It’s hard not to feel defeated by the ongoing COVID-19 pandemic.

Just as things begin to look up, something happens that casts doubt on if this thing will ever end. We have several widely-available vaccines now — that’s awesome!

Oh wait, Wyoming only has a 38.2% vaccination rate. That’s not so awesome.

The vaccines were meant to be an important tool in curbing COVID-19 transmission. “Tool” is the important word here as nothing short of an actual cure for the disease itself will single-handedly end the pandemic once and for all.

Vaccines are not 100% effective, though the offerings from Moderna and Pfizer have effectiveness rates in the 90% range while the Johnson and Johnson vaccine is at 66%. While not a magic bullet to kill the pandemic, any vaccine allows for a reduction in the transmission of COVID-19, which is the key in ending it. Less opportunity to spread means a lessened likelihood of people contracting COVID-19.

Another tool is masks. Masks themselves cannot protect 100% against the novel coronavirus, but they provide some protection and more people wearing them means a decreased chance of contracting the disease.

Social distancing is also an important tool to reduce transmission because increased distance means lessened chance of being exposed when someone sneezes or coughs. Everything working together reduces the likelihood of transmission, which would not only help end the pandemic, but also ensure the hospital wouldn’t get overrun with patients seeking treatment for COVID-19.

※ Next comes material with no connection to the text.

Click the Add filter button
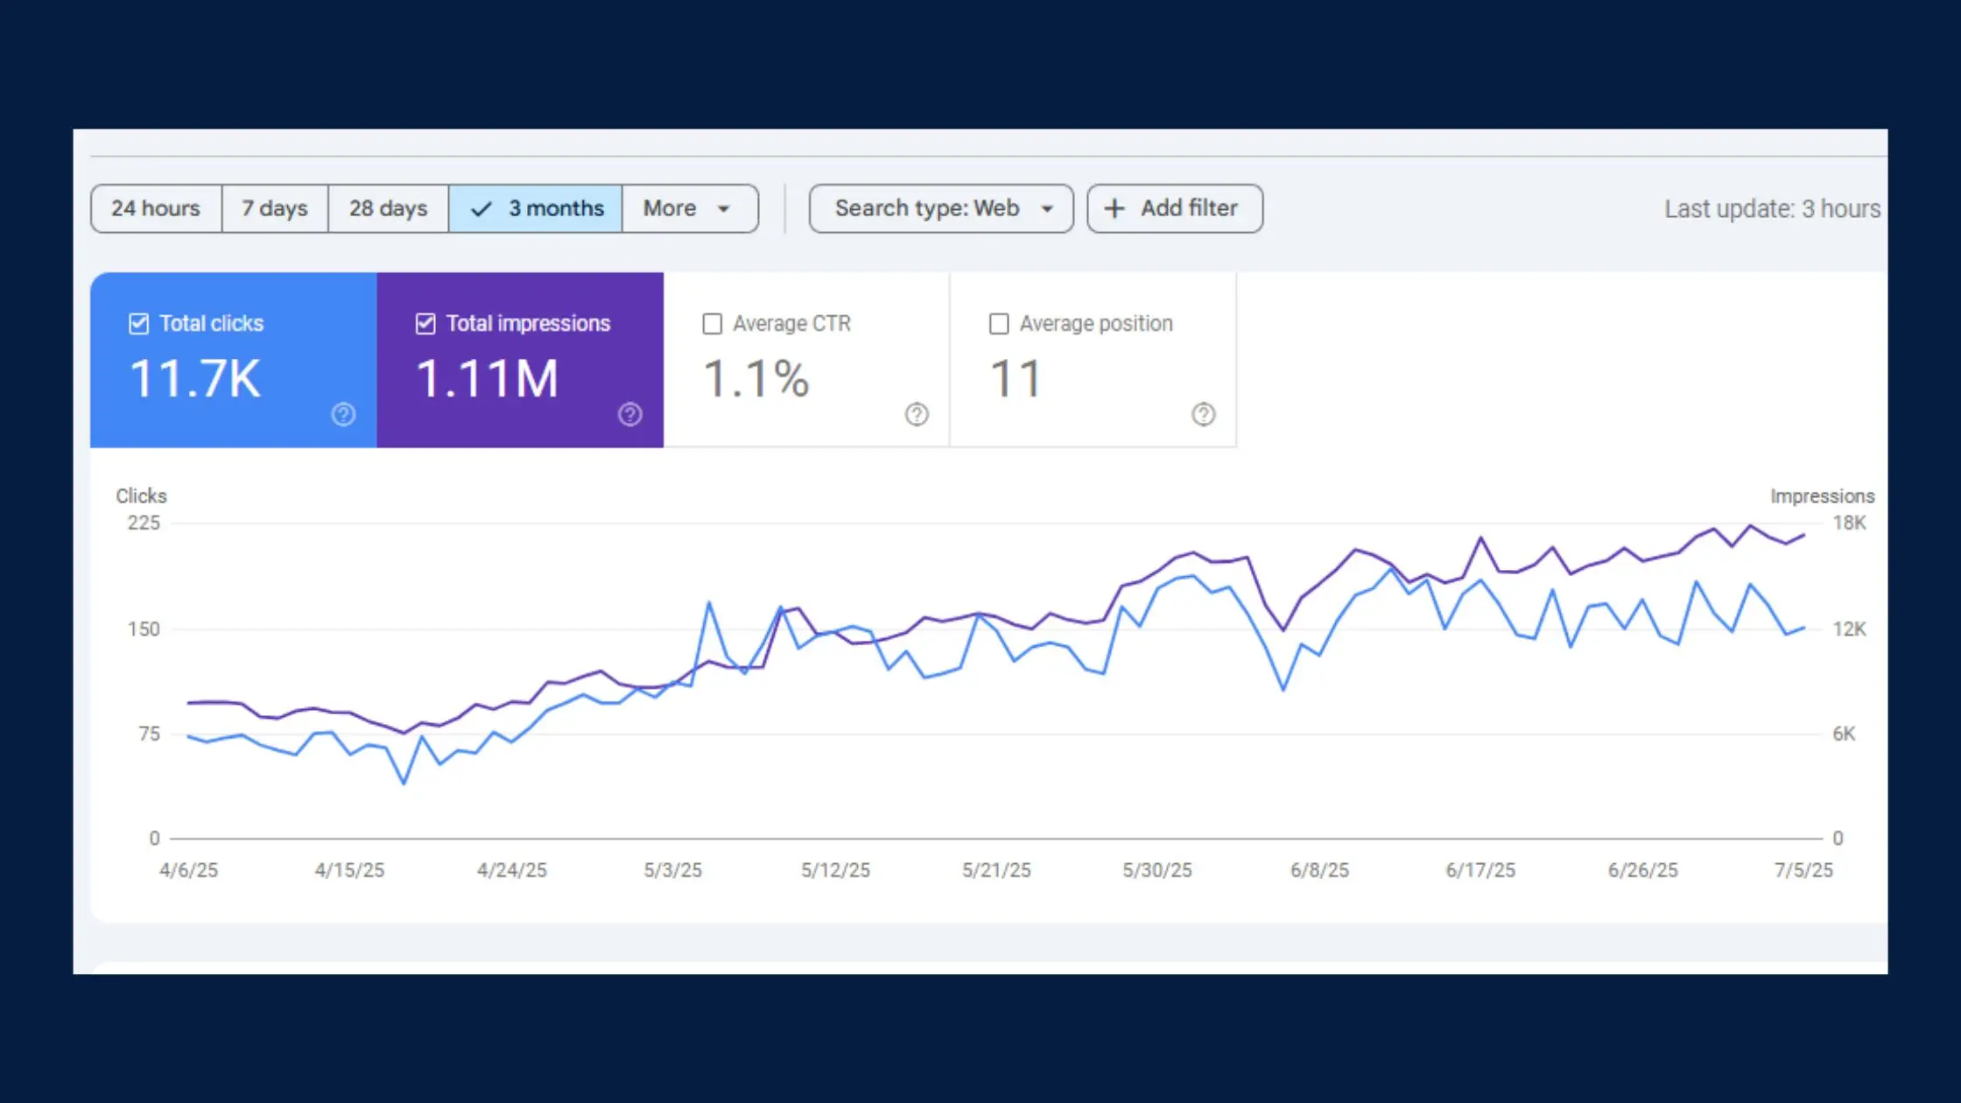 [1175, 208]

That isn’t happening and now it’s hard to see a day when this pandemic is truly over.

We could urge everyone who can get vaccinated to take the shot. Or urge local governments to initiate mask orders in public spaces. Or ask the state to do more in its near-nonexistent response to the global pandemic.

But, we also realize its mostly wasted ink on a page if we were to make those calls.

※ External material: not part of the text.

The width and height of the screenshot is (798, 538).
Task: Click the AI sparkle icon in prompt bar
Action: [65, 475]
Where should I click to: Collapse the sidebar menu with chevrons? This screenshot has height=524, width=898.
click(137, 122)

People have made up their minds and those against wearing a mask, getting vaccinated or doing anything designed to reduce transmission of COVID-19 largely won’t be swayed regardless of what happens to them or their friends and family.

With future COVID-19 infection spikes, the state’s hospitals will get overrun with patients. People will get sick and some will die.

All that’s left is hope for the best. And hope a mutation in the coronavirus doesn’t happen that sets everything back to square one.